→ Written instruction:
Reproduce the records below word for word, beginning with the line containing "You are a computer-use agent. Screen dimensions: 550x500" and continuing through the line containing "point(50,326)", both included.

..............................

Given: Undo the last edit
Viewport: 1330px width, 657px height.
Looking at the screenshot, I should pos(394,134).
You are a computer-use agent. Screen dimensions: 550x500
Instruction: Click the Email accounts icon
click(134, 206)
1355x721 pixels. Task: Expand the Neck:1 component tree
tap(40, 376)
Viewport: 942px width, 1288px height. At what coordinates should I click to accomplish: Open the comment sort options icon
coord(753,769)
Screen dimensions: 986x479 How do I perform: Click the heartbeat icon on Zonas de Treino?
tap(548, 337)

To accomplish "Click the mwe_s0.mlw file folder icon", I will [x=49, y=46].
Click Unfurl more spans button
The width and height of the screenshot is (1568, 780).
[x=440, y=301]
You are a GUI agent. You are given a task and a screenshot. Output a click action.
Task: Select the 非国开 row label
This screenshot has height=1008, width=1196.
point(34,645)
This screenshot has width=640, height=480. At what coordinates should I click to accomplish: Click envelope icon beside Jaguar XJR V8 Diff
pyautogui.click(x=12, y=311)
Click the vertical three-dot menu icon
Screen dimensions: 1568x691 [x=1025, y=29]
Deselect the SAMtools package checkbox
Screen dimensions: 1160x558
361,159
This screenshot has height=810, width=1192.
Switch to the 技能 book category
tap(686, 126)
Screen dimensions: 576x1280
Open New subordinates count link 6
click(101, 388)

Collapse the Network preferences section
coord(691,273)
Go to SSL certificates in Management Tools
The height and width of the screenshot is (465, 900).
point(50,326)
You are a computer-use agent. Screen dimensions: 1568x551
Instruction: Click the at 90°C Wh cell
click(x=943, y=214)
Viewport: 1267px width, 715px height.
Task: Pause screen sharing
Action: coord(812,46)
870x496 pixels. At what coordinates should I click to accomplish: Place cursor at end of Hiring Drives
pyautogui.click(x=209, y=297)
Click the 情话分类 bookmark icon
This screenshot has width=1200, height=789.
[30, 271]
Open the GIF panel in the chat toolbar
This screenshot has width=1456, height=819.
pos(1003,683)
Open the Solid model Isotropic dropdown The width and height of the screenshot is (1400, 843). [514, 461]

..............................

→ Exercise result:
You are a computer-use agent. Screen dimensions: 550x500
Instruction: Click the Email accounts icon
click(134, 206)
1355x721 pixels. Task: Expand the Neck:1 component tree
tap(40, 376)
Viewport: 942px width, 1288px height. At what coordinates should I click to accomplish: Open the comment sort options icon
coord(753,769)
Screen dimensions: 986x479 How do I perform: Click the heartbeat icon on Zonas de Treino?
tap(548, 337)

To accomplish "Click the mwe_s0.mlw file folder icon", I will [x=49, y=46].
Click Unfurl more spans button
The width and height of the screenshot is (1568, 780).
[x=440, y=301]
You are a GUI agent. You are given a task and a screenshot. Output a click action.
Task: Select the 非国开 row label
This screenshot has height=1008, width=1196.
point(34,645)
This screenshot has width=640, height=480. At what coordinates should I click to accomplish: Click envelope icon beside Jaguar XJR V8 Diff
pyautogui.click(x=12, y=311)
Click the vertical three-dot menu icon
Screen dimensions: 1568x691 [x=1025, y=29]
Deselect the SAMtools package checkbox
Screen dimensions: 1160x558
361,159
This screenshot has height=810, width=1192.
Switch to the 技能 book category
tap(686, 126)
Screen dimensions: 576x1280
Open New subordinates count link 6
click(101, 388)

Collapse the Network preferences section
coord(691,273)
Go to SSL certificates in Management Tools
The height and width of the screenshot is (465, 900).
point(50,326)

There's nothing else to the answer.